_YOUR ASSIGNMENT:_ The records that follow are to be transcribed in full, leaving out each picture.

_DATASET EXCERPTS:_
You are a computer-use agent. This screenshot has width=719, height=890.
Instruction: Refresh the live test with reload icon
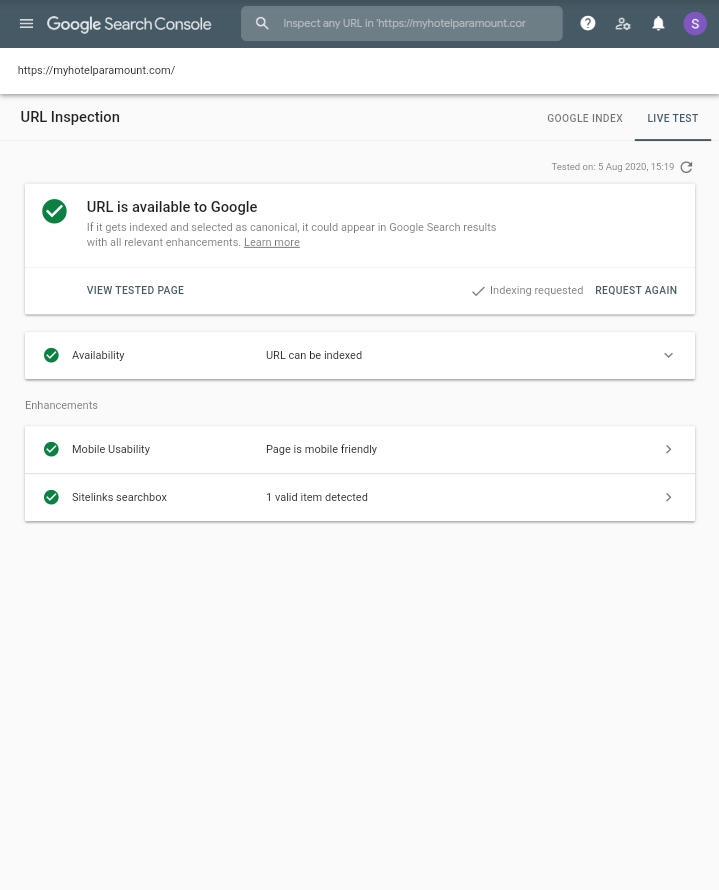click(x=686, y=167)
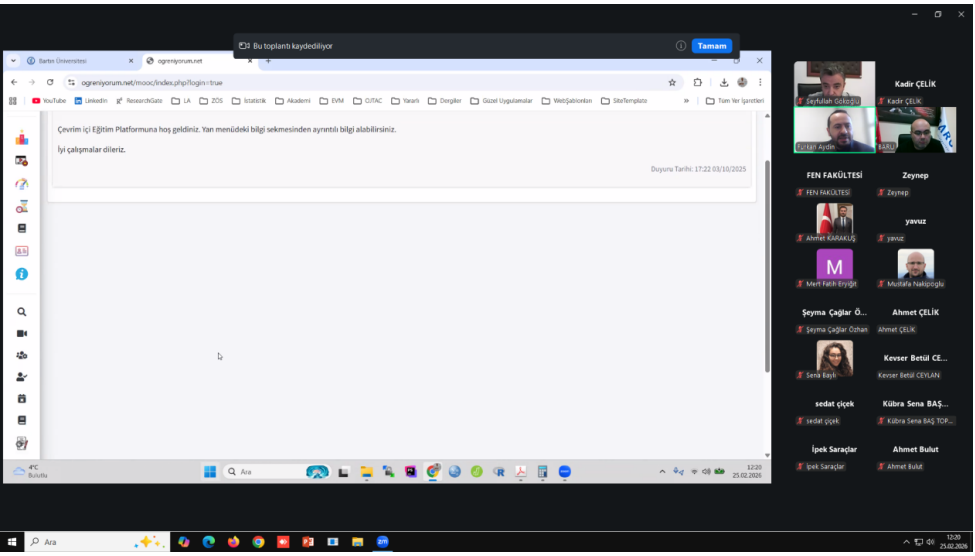Expand the hidden bookmarks overflow chevron
This screenshot has height=556, width=975.
(x=686, y=101)
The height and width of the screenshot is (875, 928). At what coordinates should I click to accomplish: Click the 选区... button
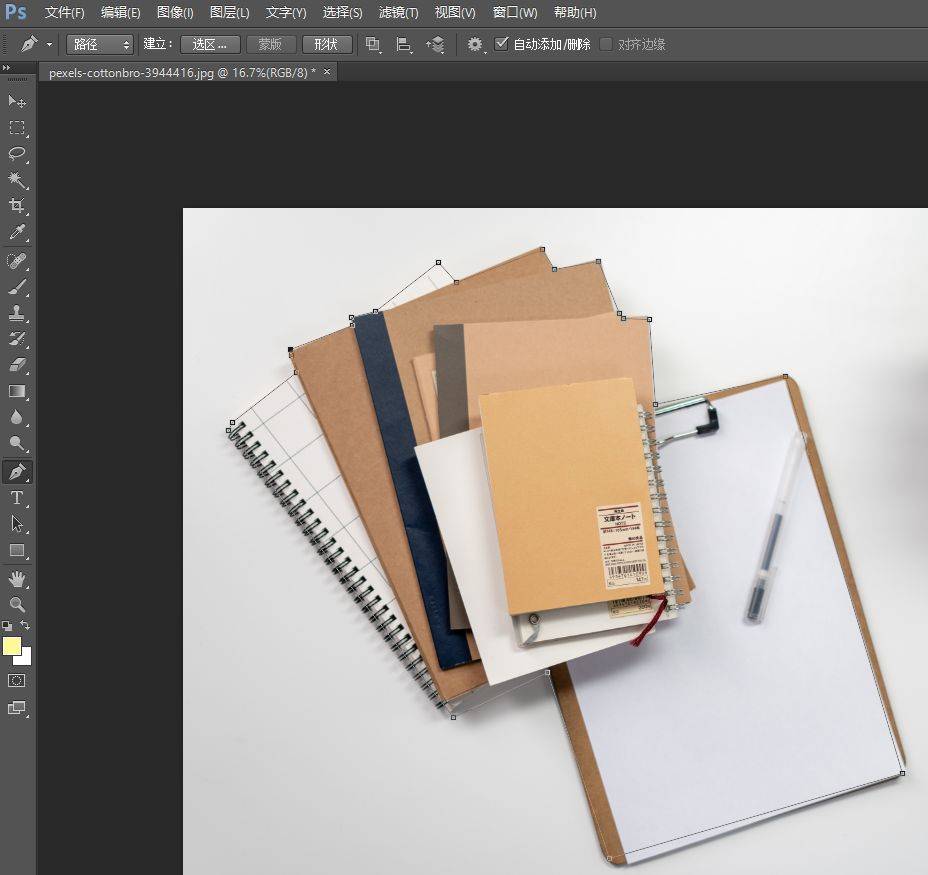[x=210, y=44]
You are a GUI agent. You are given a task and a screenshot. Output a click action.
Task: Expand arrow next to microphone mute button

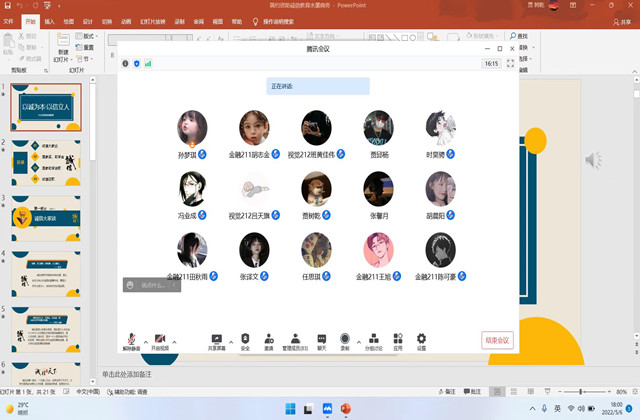coord(145,340)
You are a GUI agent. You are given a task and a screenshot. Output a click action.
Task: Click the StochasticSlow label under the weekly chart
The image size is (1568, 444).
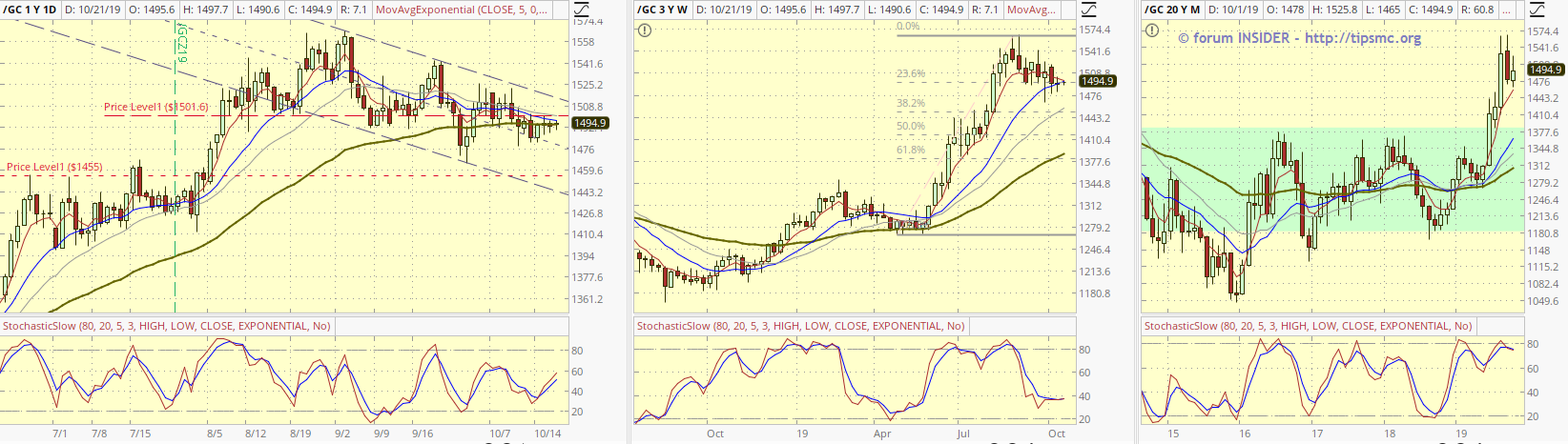tap(800, 326)
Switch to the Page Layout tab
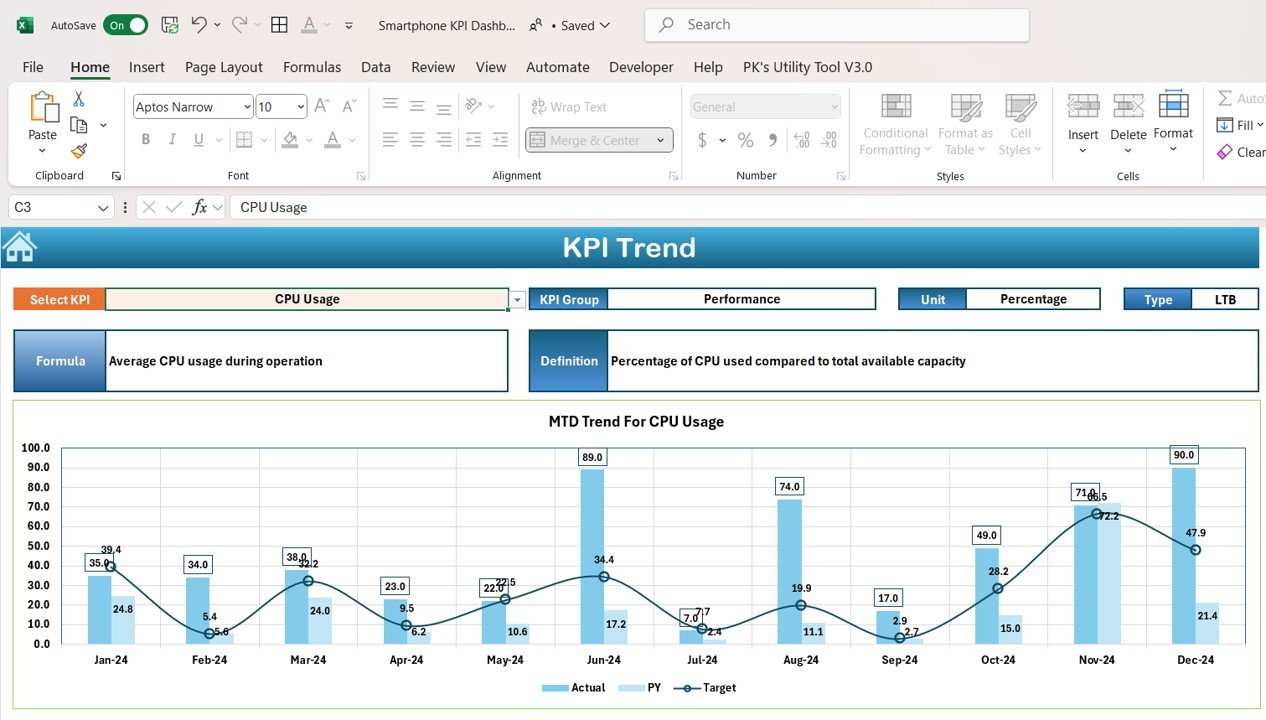The height and width of the screenshot is (720, 1266). point(224,67)
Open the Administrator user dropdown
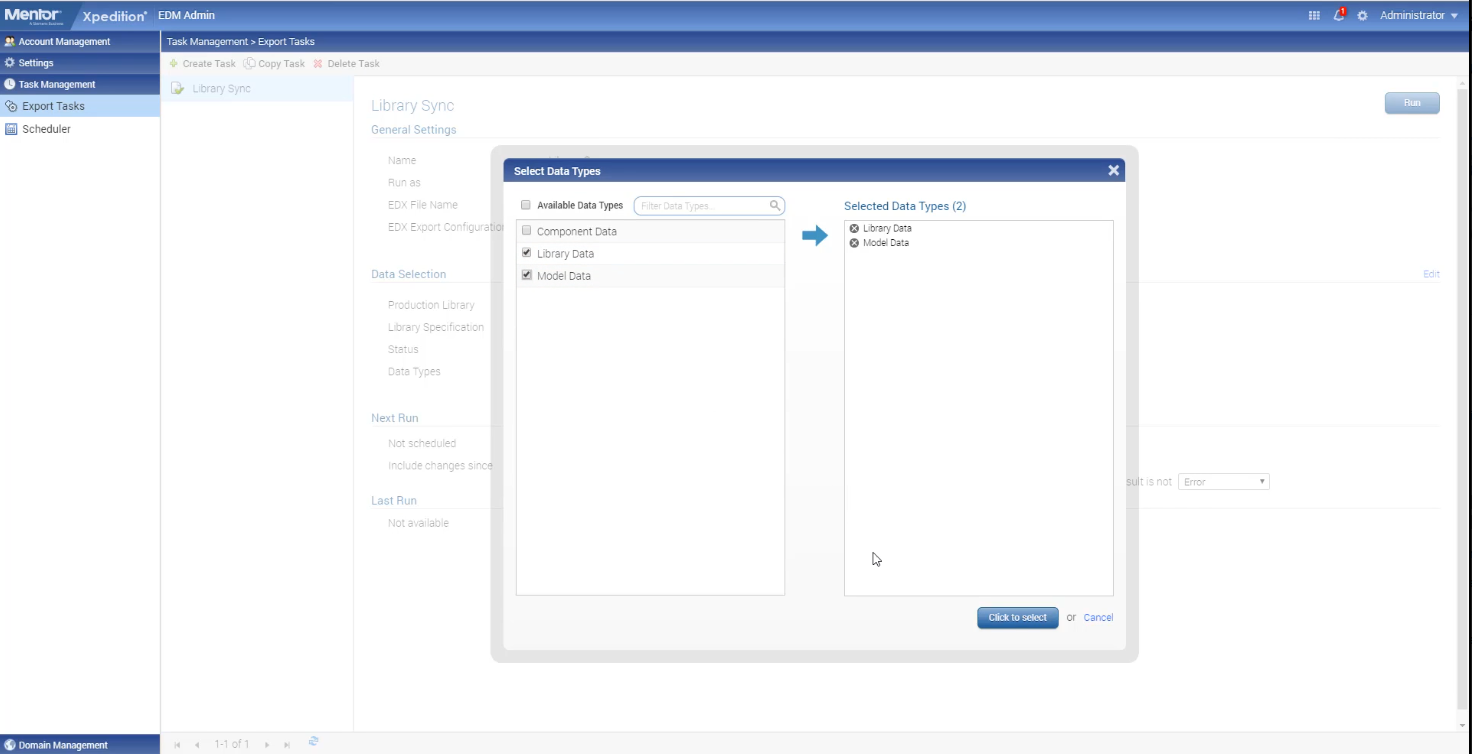 (1418, 16)
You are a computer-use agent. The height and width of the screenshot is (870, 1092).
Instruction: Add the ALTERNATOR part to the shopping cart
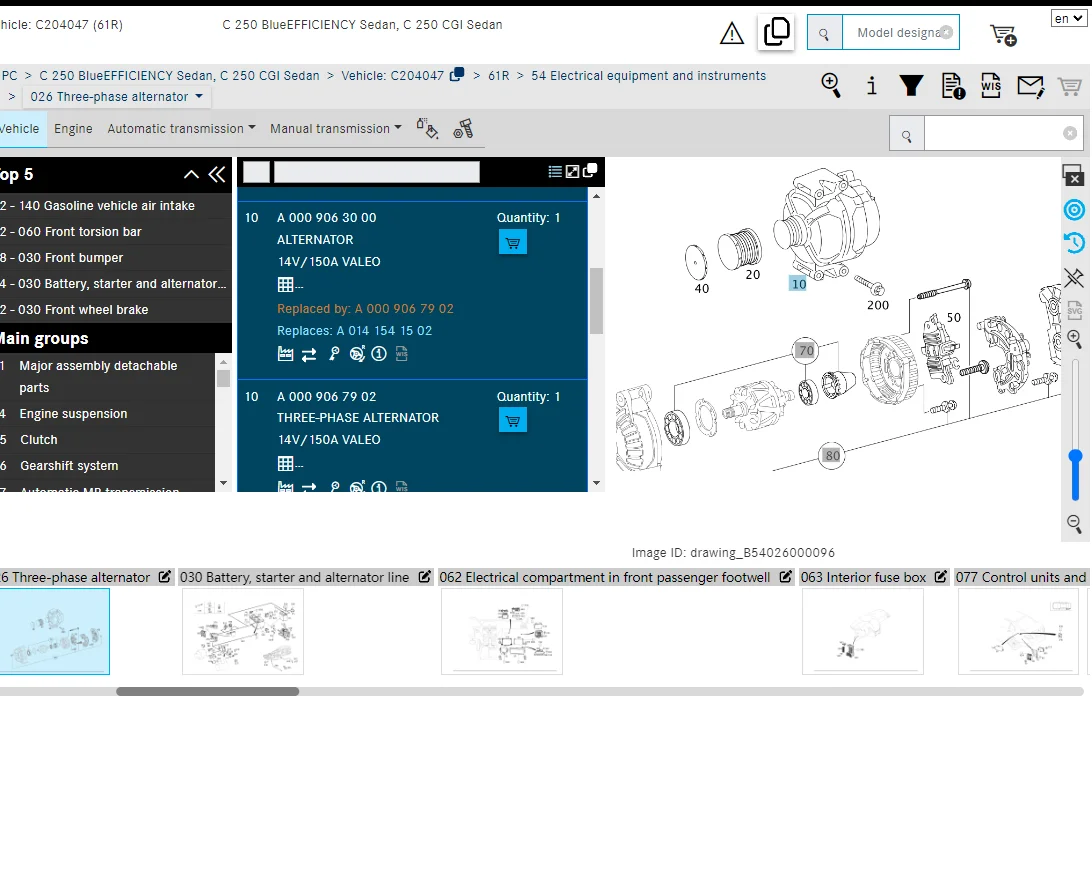click(x=512, y=241)
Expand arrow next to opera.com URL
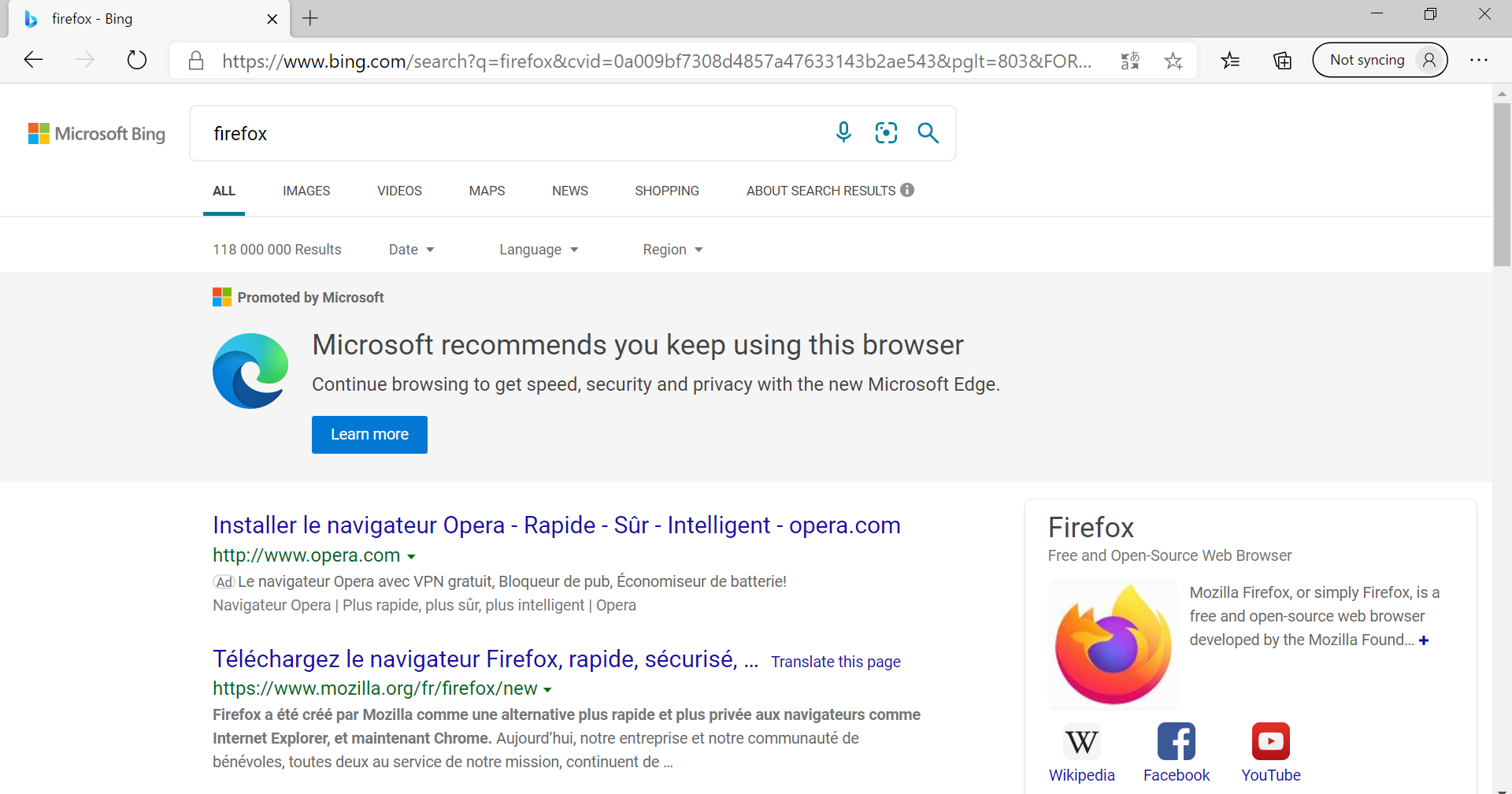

_ANSWER TO THE EXERCISE:_
You are a computer-use agent. This screenshot has width=719, height=890.
Instruction: Refresh the live test with reload icon
click(x=686, y=167)
Expand the hidden bookmarks overflow chevron
This screenshot has height=556, width=975.
(x=686, y=101)
The height and width of the screenshot is (875, 928). At what coordinates should I click to accomplish: Click the 选区... button
[x=210, y=44]
You are a GUI agent. You are given a task and a screenshot. Output a click action.
Task: Expand arrow next to microphone mute button

coord(145,340)
You are a GUI agent. You are given a task and a screenshot. Output a click action.
Task: Click the StochasticSlow label under the weekly chart
The image size is (1568, 444).
tap(800, 326)
Switch to the Page Layout tab
The height and width of the screenshot is (720, 1266). point(224,67)
Open the Administrator user dropdown
 (1418, 16)
You are a computer-use agent. The height and width of the screenshot is (870, 1092).
Instruction: Add the ALTERNATOR part to the shopping cart
click(x=512, y=241)
Expand arrow next to opera.com URL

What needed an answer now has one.